Nel suo libro “Film: soggetto e sceneggiatura” (1939) è evidente l’influenza di Croce circa il concetto di
unità dell’arte. la macchina da presa non ha una sua autonomia espressiva (come pensa Vertov) ma sono
strumenti nelle mani dell’artista che li subordina alla propria “volontà creatrice”. Barbaro descrive l’opera
come risultato di una collaborazione tra pi personalità: l’attore cinematografico, a differenza dell’interprete
teatrale, è incluso nella realizzazione del film. Perché il film sia opera d’arte è necessaria un’originaria
attenzione alla realtà che però deve essere sempre trasfigurata attraverso le personalità in gioco
nell’opera. L’arte, però, secondo Barbaro, è più “immaginazione raziocinante” che “fantasia senza freno”.

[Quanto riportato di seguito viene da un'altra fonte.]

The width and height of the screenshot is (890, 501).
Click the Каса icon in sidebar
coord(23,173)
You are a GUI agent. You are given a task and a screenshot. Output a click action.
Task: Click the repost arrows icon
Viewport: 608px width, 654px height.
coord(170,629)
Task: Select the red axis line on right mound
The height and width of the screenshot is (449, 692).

Dello stesso parere è Chiarini, che inserisce il cinema nel novero delle arti e lo definisce realistico per la
sua vicinanza alla fotografia. Brandi invece esclude che il cinema sia un’arte e lo vede come un “surrogato
meccanico” dell’occhio. Chiarini smonta questa idea insistendo sul film come complesso di immagini e
suoni uniti dal montaggio, che svincola dal tempo e dallo spazio reali. Il cinema è, secondo Chiarini, una
“elaborazione creativa della realtà”. Nel libro “Estetica”, Lukács individua come caratteristica principale del
mezzo la capacità di produrre un doppio rispecchiamento del reale. Aristarco dice che il cinema è in grado
di mostrare “la realtà seconda” nascosta allo sguardo naturale dietro la banalità quotidiana, capacità che
può realizzarsi solo nell’elaborazione artistica. Si sente la necessità del rispecchiamento e di raccontare la
società. Della Volpe in “il verosimile filmico e altri scritti di estetica” (1954) vede nel cinema un
potenziamento della realtà. Nel film non è importante la fedeltà e l’esattezza della riproduzione, ma la sua
credibilità, la sua ragionevolezza. rivendicando una componente intellettuale dell’immagine contro l’idea di
Croce dell’arte come intuizione pura. Arnheim in “Film al Kunst” (1932) si è espresso contro il film sonoro a
favore di una concezione del cinema come arte essenzialmente visiva. Arnheim confuta l’accusa secondo
cui fotografia e cinema sarebbero soltanto riproduzioni meccaniche e non avrebbero quindi alcun legame
con l’arte. Il cinema è diverso dalla realtà perché nel film i solidi sono proiettati su una superficie piana e
nella realtà i cambiamenti di prospettiva di un oggetto che si estende in profondità sono compensati
inconsciamente, mentre nel cinema ciò non avviene (la superficie rettangolare di un tavolo diventa
trapezoidale se uno dei suoi bordi è in primo piano). Altra differenza è ovviamente l’assenza di colore, unità
alle regole di illuminazione che il fotografo deve rispettare se vuole rendere riconoscibile un oggetto. Altra
differenza: il campo visivo della realtà è potenzialmente infinito, mentre nell’immagine cinematografica i
limiti dello schermo si fanno sentire. Ancora, nel cinema c’è la possibilità di ingrandimento dei dettagli. Nella
vita il tempo è un flusso ininterrotto; nel film manca la continuità, sia spaziale sia temporale. Il film si
percepisce solo con la vista, mentre la realtà con tutti i sensi. Ciò impedisce un realismo completo.
Secondo Aristarco, sono “proprio le apparenti manchevolezze del cinema che gli consentono possibilità
creative. Queste manchevolezze si identificano con i mezzi artistici della macchina da presa e del film”.